Exercise requirements ▸ Each record should reappear exactly in your answer, minus any picture.

--- Source material ---

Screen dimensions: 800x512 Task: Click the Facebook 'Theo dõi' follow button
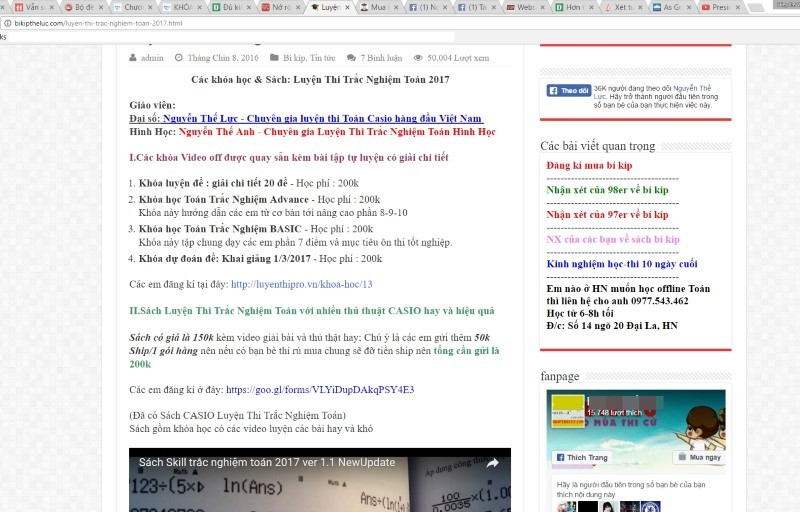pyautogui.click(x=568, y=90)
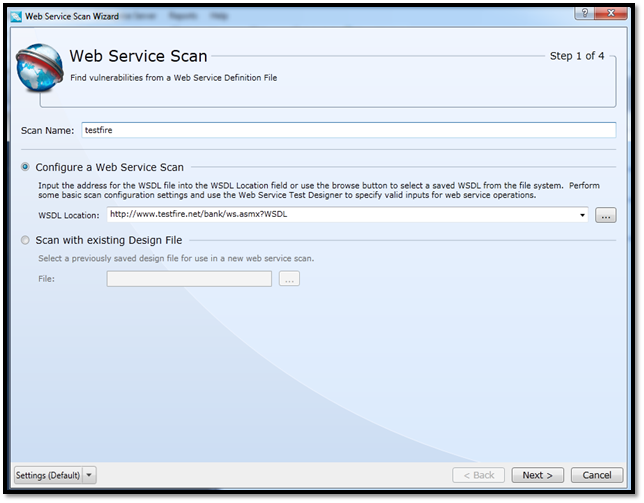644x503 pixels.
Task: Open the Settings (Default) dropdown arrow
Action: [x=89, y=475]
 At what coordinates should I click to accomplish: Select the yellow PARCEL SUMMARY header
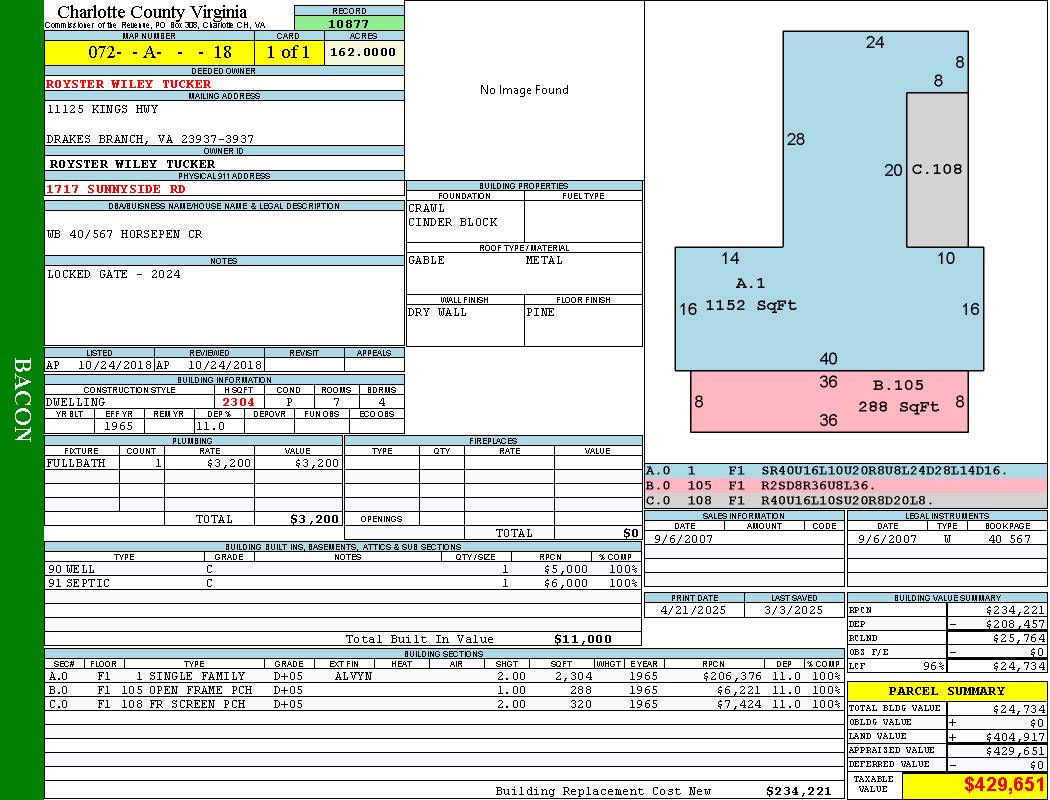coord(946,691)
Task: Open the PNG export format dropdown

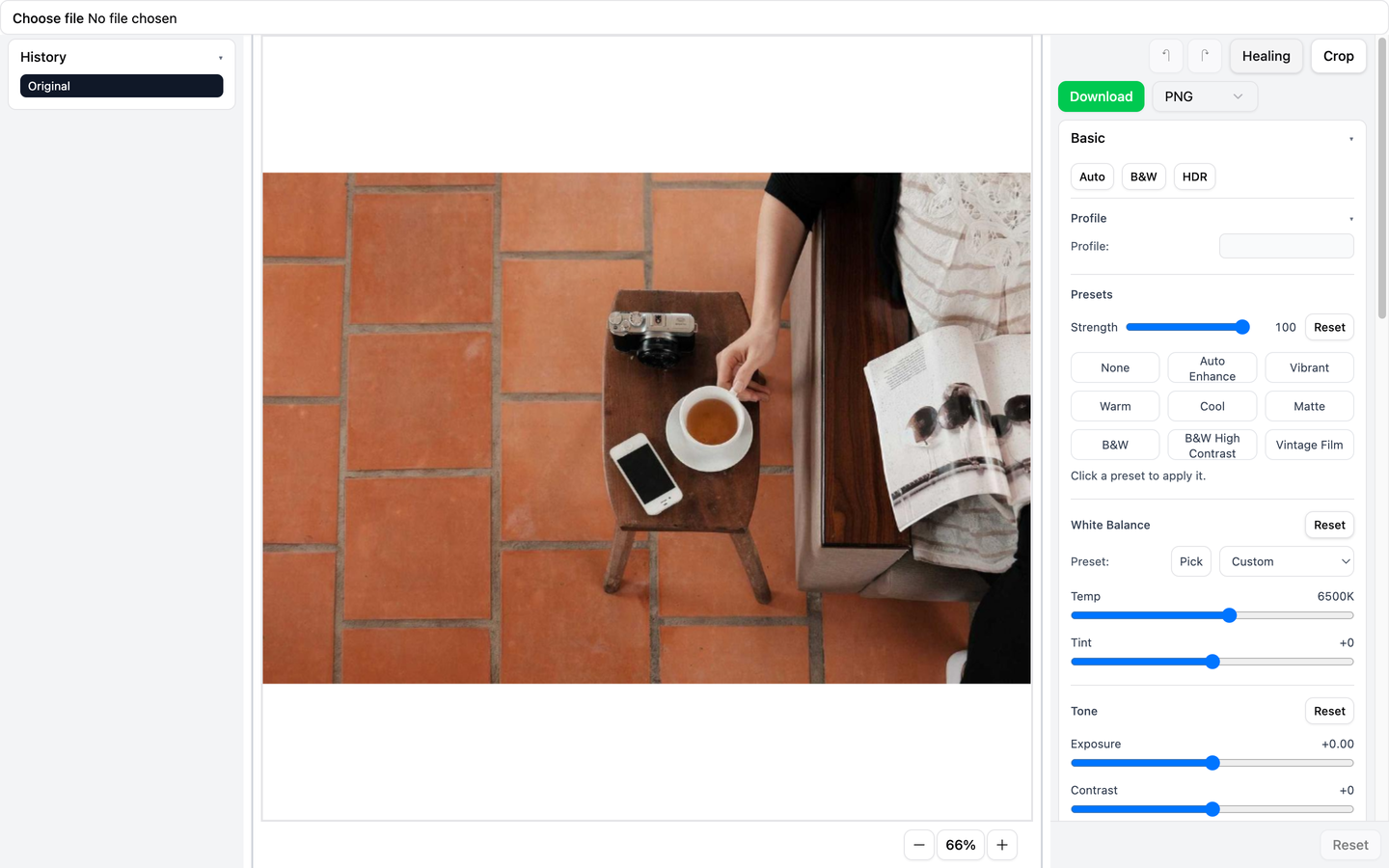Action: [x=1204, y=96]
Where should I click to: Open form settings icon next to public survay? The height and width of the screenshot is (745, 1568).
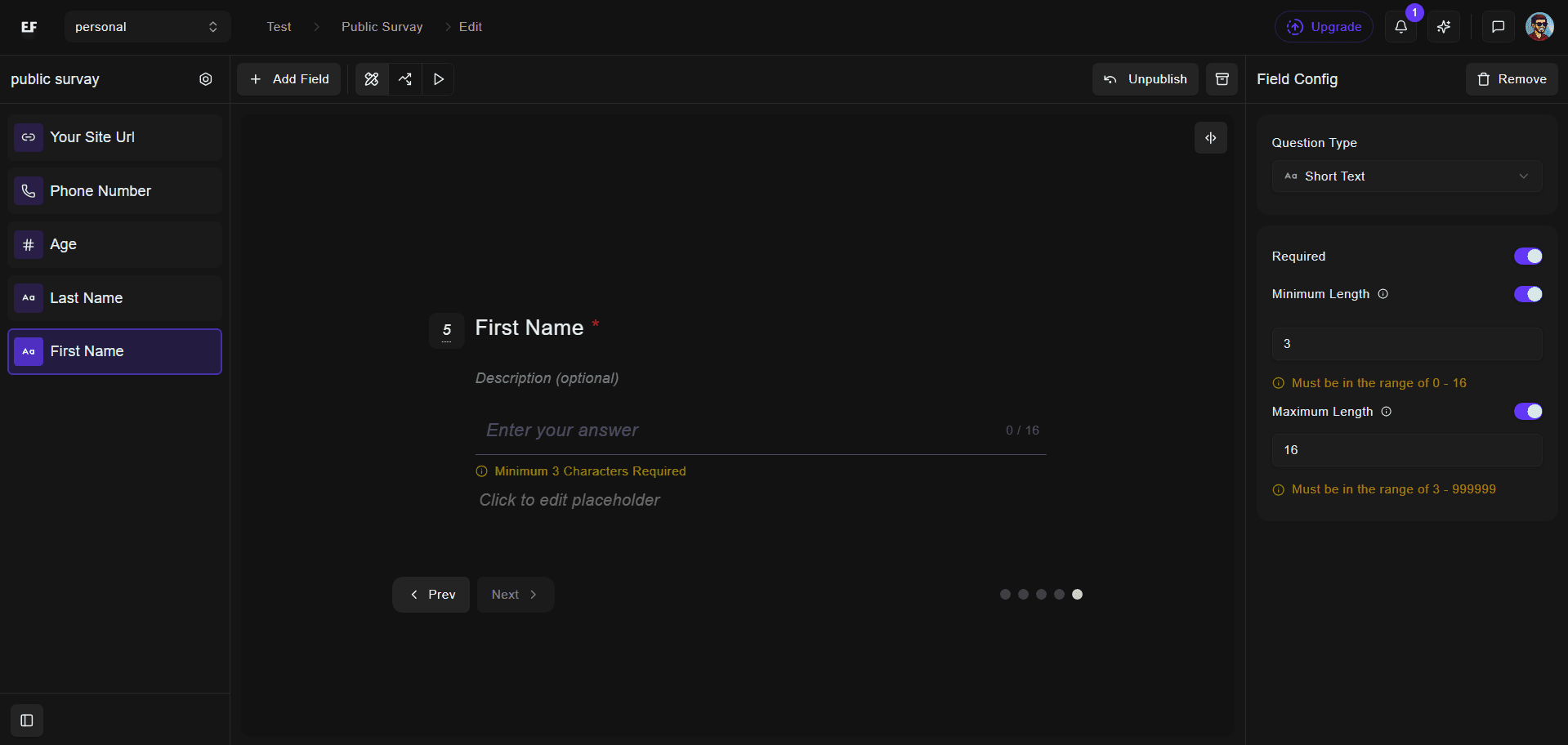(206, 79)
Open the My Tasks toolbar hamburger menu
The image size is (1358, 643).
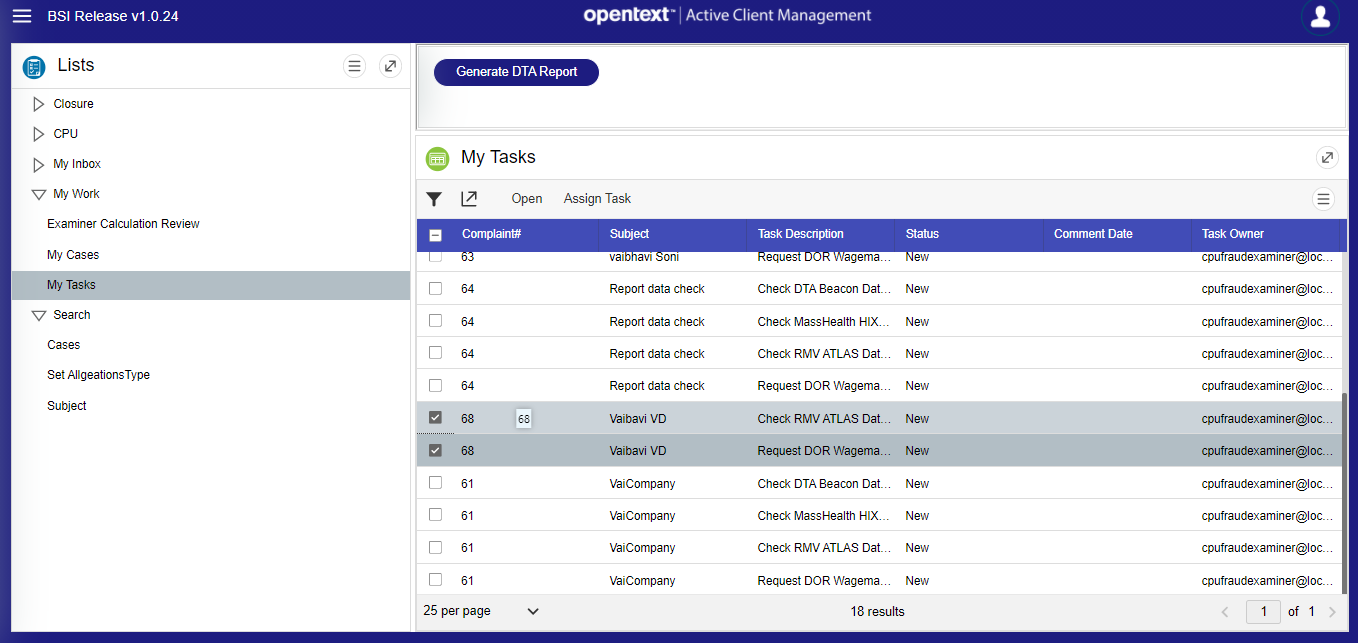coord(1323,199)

---

Output for this exercise ▸
Screen dimensions: 800x512 Task: Click the Facebook 'Theo dõi' follow button
pyautogui.click(x=568, y=90)
644x503 pixels.
Task: Open the Settings (Default) dropdown arrow
Action: [x=89, y=475]
 At what coordinates should I click to accomplish: Select the yellow PARCEL SUMMARY header
coord(946,691)
Task: Open the PNG export format dropdown

Action: [x=1204, y=96]
Where should I click to: Open form settings icon next to public survay? The height and width of the screenshot is (745, 1568).
(206, 79)
Open the My Tasks toolbar hamburger menu
The image size is (1358, 643).
coord(1323,199)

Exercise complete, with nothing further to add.